Humphrey Gilbert was thirteen years older than his half-brother, whose hero he would seem to have been, not undeservedly, in Raleigh’s younger days. Of brilliant attainments, the bravest of the brave, intensely religious, an idealist and dreamer, he was a kind of incarnation of Arthurian knighthood; for the very mercilessness he displayed in Ireland was by no means the outcome of inhumanity but of a fixed belief that the Irish ought to be accounted not as human beings but as beasts of prey. Raleigh himself was hardly more than a boy when his brother was already fixing his thoughts on the colonisation of North America and the discovery of the North West Passage. It cannot therefore be claimed for Sir Walter that he actually originated the Colonial idea, which was Gilbert’s; but he entered into it from the first and made it his own; while Gilbert lived, they worked for it together; and when the Atlantic billows swallowed up Sir Humphrey, it was to Raleigh that his mantle passed undisputed.

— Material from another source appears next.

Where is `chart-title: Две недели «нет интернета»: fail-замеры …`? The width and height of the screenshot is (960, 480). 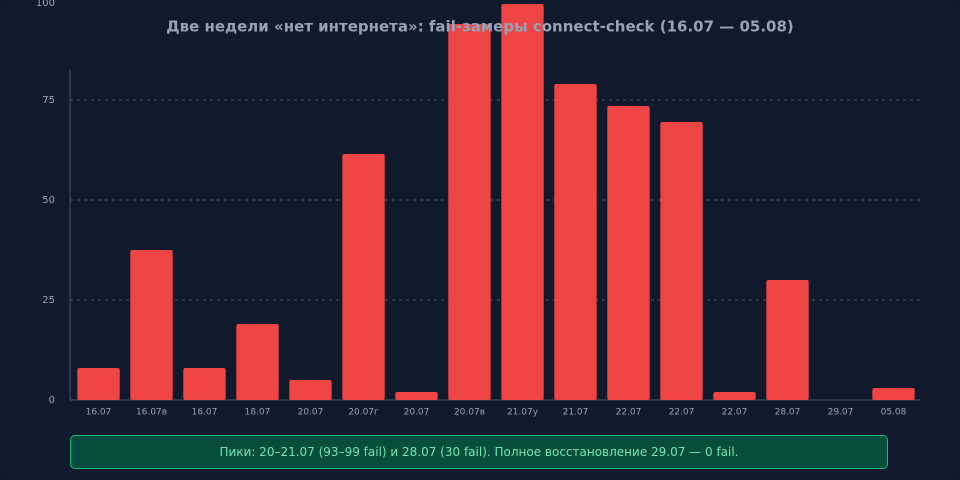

About the time that the young man was entered at the Temple, Sir Humphrey was at work on the treatise “to prove a passage by the North West to Cathay and the East Indies,” which was published in 1576 by Gascoign. In 1578 he obtained a charter authorising what he had already been petitioning for four years earlier, an expedition to discover and take possession of unknown lands—the charter extending over six years. We have already noted Raleigh’s participation in the first expedition, which put to sea late in 1579 but was obliged to return to port with nothing accomplished. In 1583 the second expedition sailed; but this time Raleigh, though he had embarked everything he could in the venture, was at the last moment peremptorily forbidden to accompany it in person by his exigent mistress. Quite definitely, the purpose of the expedition was not to hunt for precious metals but to establish a permanent agricultural settlement. Incidentally, it is to be noted that Walsingham was active in furthering the project. The expedition took formal possession of Newfoundland, but this was not its actual destination. Disasters overtook it, and Gilbert finding himself compelled for the time to abandon the design, sailed for England. On the course of the voyage, the little Squirrel, in which he was sailing, went down in a storm with all hands on board. Raleigh was left to struggle single-handed for the carrying out of his brother’s conception.